42514-2TThe book in question is Ghostwritten by David Mitchell. My sister, who has consistently supplied me good reading material for as long as I can remember, bought a copy of Ghostwritten from Lemuria for my college graduation present. At the time, Mitchell was an author I’d never heard of and didn’t pick up his book right away—that is until I watched the movie Cloud Atlas and noticed Mitchell’s name as writer in the credit reel.

The air conditioner in my apartment wasn’t working the day I read Ghostwritten but I wasn’t sweating because it was mid June in Mississippi—but because I was hurtling uncontrollably at unfathomable speeds through time and space toward the ultimate culmination of Mitchell’s first published novel.

I devoured it in one sitting; skipping lunch and dinner, I let my fingers touch every page and let my eyes touch every word. I had an instant connection to Ghostwritten and to David Mitchell. The simultaneous diversity and parallelism of the ethnically, sexually, and geographically dislocated narratives was unlike any other work I had read before.

I believe the romance between the lines of Ghostwritten’s prose brings forth an ephemeral observation that proves an interconnectedness of human consciousness that blurs the line between the physical and metaphysical. At the same time it sought a delicate manifestation of spirituality; Ghostwritten hooked me with a science fiction climax that could give any die-hard Trekkie goosebumps.

So, as my anecdote goes, I decided to lend it to a friend of a friend who I had met for the first time after a night at the pub. I wanted someone, I wanted anyone to connect with this work in the way I did.

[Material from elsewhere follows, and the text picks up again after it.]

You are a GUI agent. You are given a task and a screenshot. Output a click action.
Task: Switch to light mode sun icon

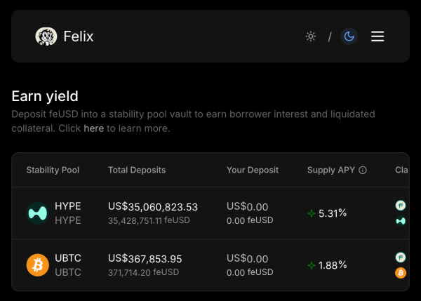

Weeks turned into months, and months turned into a year, and I hadn’t received any word that the person had read any of the book. I kept telling friends all about Ghostwritten, each time fighting of a relentless urge to tell them how it ends—and one after another, maybe sensing that I really did love this book—would ask me to borrow it. I cursed myself for having thrown it into the wind on a one night stand.

Then it happened, and when it happened it made complete sense. I was at the same pub where it was given away, talking to a friend who was out for the first time after a minor surgery. As many of my late night conversations go, it took a deep philosophical turn. But then, all the sudden she decided to interrupt the conversation and said, “You know what? I have a book you might like.” She reached into her purse and pulled out the most raggedy paperback book I had ever seen. The cover was missing, and binder clips held pages together where the glue had dried up. She says, “Its called Ghostwritten, its by the same guy that did that movie Cloud Atlas.”

I tried my best to stifle squeals of hysteria, but failed, and by the expression on her face I could tell I needed to calm down. Instantly I asked what she thought about this part how it subtely connected to this other part. I was hardly giving any time for a response.

Then…

She told me that a mutual friend brought it to her after his grad school semester in Oklahoma. So, the next day, I called the mutual friend in Oklahoma to see what he thought of Ghostwritten, and I learned that another mutual friend had lent it to him while visiting in Mexico. That evening, I made an international call to the other mutual friend in Mexico, to see what he thought of the novel. For a moment, he forgot the authors name and exclaimd, “Oh yeah! I remember now, I’d never heard of the author before, but I thought it was really cool. It was on my roommate’s shelf.” I asked, “So who’s your roommate?” I was robbed of all conversation skills when he told me that the roommate was one and the same person as the friend of a friend that I had lent the book to originally.

As if in a profound physical realization of the dislocated, parallel narratives in Ghostwritten, the book passed from hand to hand, over borders, and across nations—all in order to return to its point of origin. I feel as if the connectedness embodied by Mitchell in his first work, lifted off the page, defied reason and geography and proved to me, first hand, the dogmatic connectivity of humanity. Ghostwritten spearheaded through my heart with such grand momentum, it carried itself through the hearts of at least four others without encouragement from me.